* **Brief**
In the records, find every line with the word "entry" and copy it out.

* **Exercise materials**
☆ ☆ ☆ ☆ ☆ ☆ ☆
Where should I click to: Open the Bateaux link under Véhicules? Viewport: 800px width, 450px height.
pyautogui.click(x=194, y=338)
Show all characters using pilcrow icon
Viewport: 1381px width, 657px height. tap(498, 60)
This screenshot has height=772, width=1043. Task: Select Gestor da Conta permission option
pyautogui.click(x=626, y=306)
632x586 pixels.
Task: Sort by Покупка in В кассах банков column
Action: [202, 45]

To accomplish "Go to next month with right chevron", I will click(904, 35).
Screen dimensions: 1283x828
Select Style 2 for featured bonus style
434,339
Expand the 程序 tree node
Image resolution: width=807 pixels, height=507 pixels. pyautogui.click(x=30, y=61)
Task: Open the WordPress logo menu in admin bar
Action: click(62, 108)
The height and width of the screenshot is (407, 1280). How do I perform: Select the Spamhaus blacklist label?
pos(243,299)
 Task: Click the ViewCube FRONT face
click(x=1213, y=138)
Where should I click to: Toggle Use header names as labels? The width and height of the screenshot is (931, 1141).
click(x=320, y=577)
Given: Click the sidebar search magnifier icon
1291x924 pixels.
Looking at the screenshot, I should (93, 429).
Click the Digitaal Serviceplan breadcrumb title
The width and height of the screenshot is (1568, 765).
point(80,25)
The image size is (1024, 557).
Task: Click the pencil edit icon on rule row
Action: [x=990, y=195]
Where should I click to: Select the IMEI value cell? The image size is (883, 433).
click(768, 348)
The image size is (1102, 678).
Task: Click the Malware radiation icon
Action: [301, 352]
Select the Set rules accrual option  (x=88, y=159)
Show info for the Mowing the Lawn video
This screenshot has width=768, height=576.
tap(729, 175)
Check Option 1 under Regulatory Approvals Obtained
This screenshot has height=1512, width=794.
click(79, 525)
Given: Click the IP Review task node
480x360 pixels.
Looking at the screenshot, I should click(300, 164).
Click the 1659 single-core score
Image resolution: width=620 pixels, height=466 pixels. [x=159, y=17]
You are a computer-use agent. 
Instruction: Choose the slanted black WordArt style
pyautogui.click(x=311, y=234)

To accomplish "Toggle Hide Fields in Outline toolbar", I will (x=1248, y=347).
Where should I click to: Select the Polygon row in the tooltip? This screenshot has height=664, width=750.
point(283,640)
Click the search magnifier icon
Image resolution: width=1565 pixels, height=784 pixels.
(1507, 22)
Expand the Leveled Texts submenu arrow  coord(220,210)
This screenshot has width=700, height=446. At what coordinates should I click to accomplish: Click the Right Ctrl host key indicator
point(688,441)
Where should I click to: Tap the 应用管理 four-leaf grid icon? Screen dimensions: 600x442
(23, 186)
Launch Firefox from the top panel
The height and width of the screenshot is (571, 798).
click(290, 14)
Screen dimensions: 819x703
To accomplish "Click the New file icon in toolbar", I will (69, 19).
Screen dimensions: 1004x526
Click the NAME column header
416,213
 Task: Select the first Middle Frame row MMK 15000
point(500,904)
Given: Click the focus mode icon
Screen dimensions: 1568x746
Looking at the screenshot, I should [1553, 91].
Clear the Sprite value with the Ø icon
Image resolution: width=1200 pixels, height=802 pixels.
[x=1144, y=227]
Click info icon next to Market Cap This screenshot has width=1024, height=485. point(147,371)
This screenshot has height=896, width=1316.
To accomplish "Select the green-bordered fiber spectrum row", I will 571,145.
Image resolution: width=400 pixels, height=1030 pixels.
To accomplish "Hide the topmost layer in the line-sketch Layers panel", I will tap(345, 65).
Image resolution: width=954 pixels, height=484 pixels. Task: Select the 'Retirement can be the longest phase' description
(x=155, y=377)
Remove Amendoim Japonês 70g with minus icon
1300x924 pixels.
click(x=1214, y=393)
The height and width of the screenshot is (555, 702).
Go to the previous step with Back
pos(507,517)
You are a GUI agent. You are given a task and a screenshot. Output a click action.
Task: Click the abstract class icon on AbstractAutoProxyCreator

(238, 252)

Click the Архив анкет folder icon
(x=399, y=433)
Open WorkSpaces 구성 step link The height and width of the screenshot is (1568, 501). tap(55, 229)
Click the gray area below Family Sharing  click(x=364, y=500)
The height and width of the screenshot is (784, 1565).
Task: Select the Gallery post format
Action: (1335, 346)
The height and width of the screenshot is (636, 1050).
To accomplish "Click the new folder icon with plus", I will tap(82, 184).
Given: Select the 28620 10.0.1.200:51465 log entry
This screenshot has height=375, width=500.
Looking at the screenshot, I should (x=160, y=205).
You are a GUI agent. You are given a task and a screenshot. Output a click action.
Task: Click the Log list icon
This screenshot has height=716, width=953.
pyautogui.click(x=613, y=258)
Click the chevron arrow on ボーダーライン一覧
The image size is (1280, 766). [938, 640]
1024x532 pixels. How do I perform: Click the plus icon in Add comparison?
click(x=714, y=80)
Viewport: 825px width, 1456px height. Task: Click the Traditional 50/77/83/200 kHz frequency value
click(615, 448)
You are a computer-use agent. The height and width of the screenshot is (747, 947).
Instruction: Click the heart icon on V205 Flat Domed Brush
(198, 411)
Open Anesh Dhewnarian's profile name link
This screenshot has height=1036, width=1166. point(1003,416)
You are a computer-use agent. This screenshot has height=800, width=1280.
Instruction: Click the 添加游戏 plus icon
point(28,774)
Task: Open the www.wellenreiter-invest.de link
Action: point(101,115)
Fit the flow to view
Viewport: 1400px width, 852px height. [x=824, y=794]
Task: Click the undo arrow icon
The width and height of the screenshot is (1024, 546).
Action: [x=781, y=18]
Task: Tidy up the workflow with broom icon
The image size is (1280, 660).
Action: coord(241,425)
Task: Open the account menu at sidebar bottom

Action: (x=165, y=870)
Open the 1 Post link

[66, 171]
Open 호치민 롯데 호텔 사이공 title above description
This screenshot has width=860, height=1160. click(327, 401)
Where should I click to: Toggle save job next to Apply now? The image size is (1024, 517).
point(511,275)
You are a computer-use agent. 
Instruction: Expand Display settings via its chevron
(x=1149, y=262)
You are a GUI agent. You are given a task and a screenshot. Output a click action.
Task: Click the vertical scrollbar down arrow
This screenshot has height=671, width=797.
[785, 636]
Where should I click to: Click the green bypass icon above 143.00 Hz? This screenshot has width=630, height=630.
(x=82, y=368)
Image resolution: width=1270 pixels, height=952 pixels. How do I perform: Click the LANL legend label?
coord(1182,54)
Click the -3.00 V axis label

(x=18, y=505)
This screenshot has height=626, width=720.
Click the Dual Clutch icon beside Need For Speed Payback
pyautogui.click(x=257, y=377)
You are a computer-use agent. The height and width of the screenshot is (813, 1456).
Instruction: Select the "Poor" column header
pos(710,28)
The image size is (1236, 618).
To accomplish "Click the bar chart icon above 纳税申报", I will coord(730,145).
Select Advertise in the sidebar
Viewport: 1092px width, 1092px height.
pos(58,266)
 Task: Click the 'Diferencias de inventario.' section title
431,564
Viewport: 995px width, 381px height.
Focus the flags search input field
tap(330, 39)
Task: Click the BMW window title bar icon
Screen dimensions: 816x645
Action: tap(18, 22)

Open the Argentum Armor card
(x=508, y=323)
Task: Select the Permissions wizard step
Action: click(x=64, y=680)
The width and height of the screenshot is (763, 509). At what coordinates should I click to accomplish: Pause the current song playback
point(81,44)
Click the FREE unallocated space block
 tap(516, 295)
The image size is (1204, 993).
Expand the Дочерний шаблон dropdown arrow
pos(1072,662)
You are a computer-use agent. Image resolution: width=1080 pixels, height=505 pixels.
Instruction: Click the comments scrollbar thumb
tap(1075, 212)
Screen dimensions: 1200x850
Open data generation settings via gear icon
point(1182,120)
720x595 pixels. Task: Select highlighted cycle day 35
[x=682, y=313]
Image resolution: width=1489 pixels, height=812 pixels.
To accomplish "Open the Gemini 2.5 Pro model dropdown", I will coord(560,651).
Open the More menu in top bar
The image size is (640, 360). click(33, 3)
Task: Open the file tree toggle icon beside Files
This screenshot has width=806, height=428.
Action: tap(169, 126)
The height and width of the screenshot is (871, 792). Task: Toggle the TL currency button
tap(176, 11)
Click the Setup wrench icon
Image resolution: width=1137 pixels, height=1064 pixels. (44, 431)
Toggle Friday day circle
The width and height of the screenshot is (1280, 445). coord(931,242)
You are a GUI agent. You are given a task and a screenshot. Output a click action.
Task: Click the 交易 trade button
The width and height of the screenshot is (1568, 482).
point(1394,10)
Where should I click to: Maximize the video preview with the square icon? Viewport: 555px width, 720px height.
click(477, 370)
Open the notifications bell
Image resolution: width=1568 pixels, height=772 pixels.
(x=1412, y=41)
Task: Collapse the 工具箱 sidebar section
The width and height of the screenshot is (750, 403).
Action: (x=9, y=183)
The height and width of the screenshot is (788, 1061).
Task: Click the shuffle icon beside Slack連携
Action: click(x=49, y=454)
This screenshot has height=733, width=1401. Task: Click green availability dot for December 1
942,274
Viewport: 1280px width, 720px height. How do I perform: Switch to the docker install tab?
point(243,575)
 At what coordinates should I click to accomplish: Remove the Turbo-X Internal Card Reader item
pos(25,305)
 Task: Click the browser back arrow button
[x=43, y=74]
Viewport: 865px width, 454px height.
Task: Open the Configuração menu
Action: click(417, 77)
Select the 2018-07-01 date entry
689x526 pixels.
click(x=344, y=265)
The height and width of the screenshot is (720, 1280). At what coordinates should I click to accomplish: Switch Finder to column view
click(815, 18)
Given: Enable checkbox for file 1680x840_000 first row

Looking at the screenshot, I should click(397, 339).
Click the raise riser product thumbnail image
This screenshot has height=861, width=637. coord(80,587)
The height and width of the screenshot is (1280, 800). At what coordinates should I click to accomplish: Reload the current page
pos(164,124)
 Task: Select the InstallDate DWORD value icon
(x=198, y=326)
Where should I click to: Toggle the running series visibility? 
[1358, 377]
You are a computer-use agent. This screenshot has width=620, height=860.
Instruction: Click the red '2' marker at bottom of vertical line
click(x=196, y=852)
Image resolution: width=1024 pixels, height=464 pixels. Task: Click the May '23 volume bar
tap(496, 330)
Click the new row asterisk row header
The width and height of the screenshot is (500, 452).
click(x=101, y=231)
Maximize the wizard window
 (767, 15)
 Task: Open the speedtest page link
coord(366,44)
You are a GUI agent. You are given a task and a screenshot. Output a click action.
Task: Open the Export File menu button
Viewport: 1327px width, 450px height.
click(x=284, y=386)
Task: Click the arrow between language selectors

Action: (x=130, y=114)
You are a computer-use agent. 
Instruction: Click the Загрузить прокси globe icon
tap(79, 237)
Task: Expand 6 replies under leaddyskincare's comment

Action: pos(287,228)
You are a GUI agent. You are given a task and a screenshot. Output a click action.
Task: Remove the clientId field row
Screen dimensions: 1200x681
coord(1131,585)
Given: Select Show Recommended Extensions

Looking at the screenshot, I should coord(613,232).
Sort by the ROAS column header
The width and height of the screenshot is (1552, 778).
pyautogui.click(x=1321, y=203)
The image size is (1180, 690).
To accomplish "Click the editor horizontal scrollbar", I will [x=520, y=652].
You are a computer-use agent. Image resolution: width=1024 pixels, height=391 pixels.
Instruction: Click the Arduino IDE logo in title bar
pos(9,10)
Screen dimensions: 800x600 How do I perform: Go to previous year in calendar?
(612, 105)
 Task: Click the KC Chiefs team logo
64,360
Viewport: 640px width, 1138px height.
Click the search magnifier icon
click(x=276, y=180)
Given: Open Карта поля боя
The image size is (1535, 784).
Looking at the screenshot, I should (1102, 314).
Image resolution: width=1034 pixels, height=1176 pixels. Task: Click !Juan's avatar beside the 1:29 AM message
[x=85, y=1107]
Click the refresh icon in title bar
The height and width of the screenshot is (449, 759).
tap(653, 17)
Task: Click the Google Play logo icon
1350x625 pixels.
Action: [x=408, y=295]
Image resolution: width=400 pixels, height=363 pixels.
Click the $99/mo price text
☆ ☆ ☆ ☆ ☆ ☆ ☆
* **Your response**
Given: Select the 28620 10.0.1.200:51465 log entry
Select the 2018-07-01 date entry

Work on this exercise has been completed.